What is your biggest source of inspiration when designing? We get inspired everyday by the life that surrounds us, by nature, architecture. But most importantly we are inspired by the everyday life of a woman and we have lots of women in our team and in our families. We observe them and ourselves constantly and we make sure to create designs that will suit the life of the modern women.
Sustainability plays a large role in Manu Atelier, why is it so important to you? Sustainability has always been part our brand DNA, we focus on a minimum waste policy in our factory since the first day we launched the brand. Our brand name actually symbolises that sense of responsibility and sustainable reflection. ‘Manu’ comes from the Latin word ‘Hand’ as all of our products are made by hand in our in-house Atelier.
We believe in authenticity and transparency and that’s why we pride ourselves in our local manufacturing and our vertical production system. “Producing our bags in our own workshop provides us with a great advantage in the sustainability matter as we have more control at every stages of our production and therefore more control over the quality of our products.
What made you decide to create your own clothes with Lou de Betoly for this campaign? We already recycle and use leftovers fabrics from our production to produce bags. This season we wanted to take this up to the next level and create up-cycling garments that are entirely in line with the collection’s inspiration and purpose.
This campaign is about raising key messages on different topics, such as the current female stigma/image in today’s society but also sustainability and the importance of everyone’s actions and how everyone can make a difference.
We felt this campaign would be stronger and have even more meaning if we embraced what we are saying and therefore we decided to create garments by using and recycling surplus fabrics. That’s why working with Lou de Betoly seemed like the perfect fit as she is known for her iconic recycled fashion pieces. We loved working with her, it all happened very naturally as we share common beliefs.
It’s so important to us that we work and partner with people that share similar values and understand us in all aspects both personally and professionally. We’ve always followed her work and admire what she stands for.
How did you come across Marianne Wex’s work and what made you decide to use her ideas as inspiration for the imagery? We came across Marianne’s work through Harley Weir. Her and Alex Carl mentioned it to us first. Marianne is a self healer apart from being a feminist photographer as well. It became a great inspiration for us directly since we are also very into self-healing and female body movements since the beginning.
As a female led company it was important for Merve and Beste to raise a voice in this cluttered society by embracing and supporting women to be themselves and free themselves from the diktats of today’s society. Marianne Wex’s work was their inspiration in terms of the postures taken by the models in the campaign. It’s a beautiful statement against the patriarchy.
What is your favourite piece from the new collection?

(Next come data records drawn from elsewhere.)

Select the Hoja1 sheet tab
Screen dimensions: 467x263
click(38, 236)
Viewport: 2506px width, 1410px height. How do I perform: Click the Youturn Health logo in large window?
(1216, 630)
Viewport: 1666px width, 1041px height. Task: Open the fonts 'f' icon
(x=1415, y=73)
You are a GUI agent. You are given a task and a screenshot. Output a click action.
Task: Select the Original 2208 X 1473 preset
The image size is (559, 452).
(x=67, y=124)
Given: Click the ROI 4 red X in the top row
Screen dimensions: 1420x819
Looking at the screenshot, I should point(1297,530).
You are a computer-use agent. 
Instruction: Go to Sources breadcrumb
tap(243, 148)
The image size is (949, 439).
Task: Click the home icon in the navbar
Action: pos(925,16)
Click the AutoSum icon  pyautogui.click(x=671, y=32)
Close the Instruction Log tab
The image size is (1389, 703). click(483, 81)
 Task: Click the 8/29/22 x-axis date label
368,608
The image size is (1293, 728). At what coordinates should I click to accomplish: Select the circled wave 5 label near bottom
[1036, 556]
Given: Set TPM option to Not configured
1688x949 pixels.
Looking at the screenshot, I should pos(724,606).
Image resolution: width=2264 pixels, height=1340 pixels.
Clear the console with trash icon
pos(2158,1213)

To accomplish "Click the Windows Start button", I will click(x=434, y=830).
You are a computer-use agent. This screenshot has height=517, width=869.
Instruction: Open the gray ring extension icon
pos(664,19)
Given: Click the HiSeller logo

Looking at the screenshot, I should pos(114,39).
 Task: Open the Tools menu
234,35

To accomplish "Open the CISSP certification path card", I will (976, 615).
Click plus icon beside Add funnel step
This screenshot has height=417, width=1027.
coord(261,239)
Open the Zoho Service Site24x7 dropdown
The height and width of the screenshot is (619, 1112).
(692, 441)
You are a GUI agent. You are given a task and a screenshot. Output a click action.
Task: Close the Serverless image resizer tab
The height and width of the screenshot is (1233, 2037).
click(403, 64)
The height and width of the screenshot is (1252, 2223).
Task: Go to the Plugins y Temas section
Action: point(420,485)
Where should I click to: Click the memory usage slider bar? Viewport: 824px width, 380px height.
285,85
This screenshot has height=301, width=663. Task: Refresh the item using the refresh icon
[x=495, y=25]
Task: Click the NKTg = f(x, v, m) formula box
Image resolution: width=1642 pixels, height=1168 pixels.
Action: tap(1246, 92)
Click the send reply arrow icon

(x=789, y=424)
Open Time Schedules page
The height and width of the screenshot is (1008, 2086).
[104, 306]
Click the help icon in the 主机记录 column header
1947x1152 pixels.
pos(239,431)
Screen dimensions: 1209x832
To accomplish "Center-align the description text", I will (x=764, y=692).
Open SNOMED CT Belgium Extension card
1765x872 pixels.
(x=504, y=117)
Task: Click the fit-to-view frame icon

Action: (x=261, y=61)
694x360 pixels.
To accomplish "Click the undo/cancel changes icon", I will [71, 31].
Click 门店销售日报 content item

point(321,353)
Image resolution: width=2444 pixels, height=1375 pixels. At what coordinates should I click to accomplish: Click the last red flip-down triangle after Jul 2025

This season stand out is definitely our new Hobo bag, we love this new circular shape as well as the new colours it comes in especially the chocolate suede model. Another favourite is our new crochet raffia fabric, this new fabric is made from leftover raffia and is all hand woven by hand in our atelier, we love the natural feel of it, it’s the perfect summer bag.
What has the past year taught you?
It taught us to finally take some time for ourselves to pause, reflect and re-focus on the important things.
How do you want women to feel when wearing a piece from Manu Atelier?
We want them to feel empowered. We want them to feel at ease and confident whilst wearing our pieces and be empowered. The fact that we ‘the designers’ are women also helps as we can really get in our customer’s shoes – LITERALLY!